# Understanding Coulomb Matrices for Machine Learning in Chemistry

## Decoding Molecular Structures with Coulomb Matrices

## Introduction

During my graduate studies, I came across many ways of representing molecular structure–so called molecular descriptors–that are useful for machine learning. Today, I want to talk about one of these representations: the Coulomb matrix [1].

A key goal when applying machine learning to atomistic problems is to go from a 3D molecular structure to some property of interest, such as the atomization energy or the dipole moment. The issue is that the 3D structure of a molecule isn’t directly what we want to use for machine learning. Why is that?

Scalar properties of interest (like energy) are not sensitive to the absolute position of the atoms in space. Instead, they have rotation and translation invariance: if we rotate or translate the molecule, the property of interest doesn’t change. Additionally, we don’t want our machine learning model to be sensitive to the indexing of the atoms (e.g., the order in which they are listed in a file, permutation invariance).

Clearly, Cartesian coordinates don’t have these invariances, so we need to transform them into a more suitable representation for machine learning. If we don’t do this, our machine learning model will have to learn these invariances from the data, which is inefficient being as they’re already known a priori. Wouldn’t it be better to focus on learning what we don’t already know?

## The Coulomb Matrix

The Coulomb matrix is a molecular descriptor that is invariant to translation and rotation. It was first introduced in 2012 by Rupp et al. [1] and has since been widely used in the field of machine learning for molecules, although there are many more advanced representations available today [2].

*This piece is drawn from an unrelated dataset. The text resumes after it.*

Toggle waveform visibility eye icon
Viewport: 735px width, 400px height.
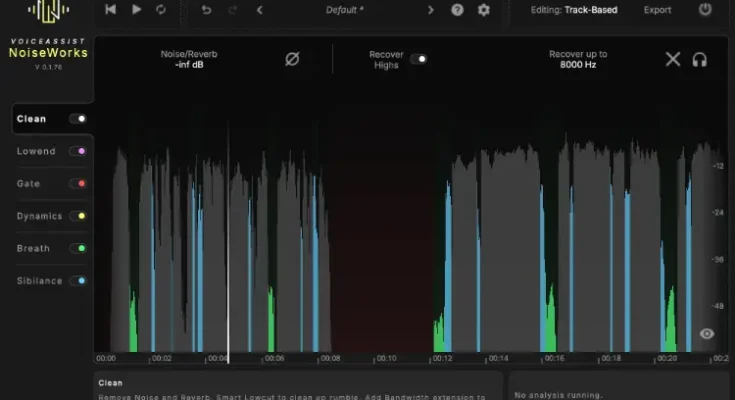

For a molecule with $N$ atoms, the Coulomb matrix is a symmetric $N \times N$ matrix, where the element $C_{ij}$ is given by

$$ C_{ij} = \begin{cases} 0.5 Z_i^{2.4} & \text{if } i = j, \\ \frac{Z_i Z_j}{|\mathbf{R}_i - \mathbf{R}_j|} & \text{if } i \neq j, \end{cases} $$

where $Z_i$ is the atomic number of atom $i$, and $\mathbf{R}_i$ is the position of atom $i$ in 3D space. The diagonal elements come from fitting a relationship between the atomic number and total energy of an atom, and the off-diagonal elements mimic the pairwise Coulombic interactions between atoms [3].

Some things to note about the Coulomb matrix:

- It is invariant to translation and rotation.
- It is a symmetric matrix.
- It describes the global structure of the molecule, in contrast with local representations like the bag-of-bonds or the bag-of-angles.
- It captures the 3D shape of the molecule.

Let’s see what that looks like in practice.

### Example: Bicyclobutane

Let’s calculate the Coulomb matrix for Bicyclobutane.

This molecule is kind of interesting. Its structure is very strained, but it’s stable enough to be isolated and studied.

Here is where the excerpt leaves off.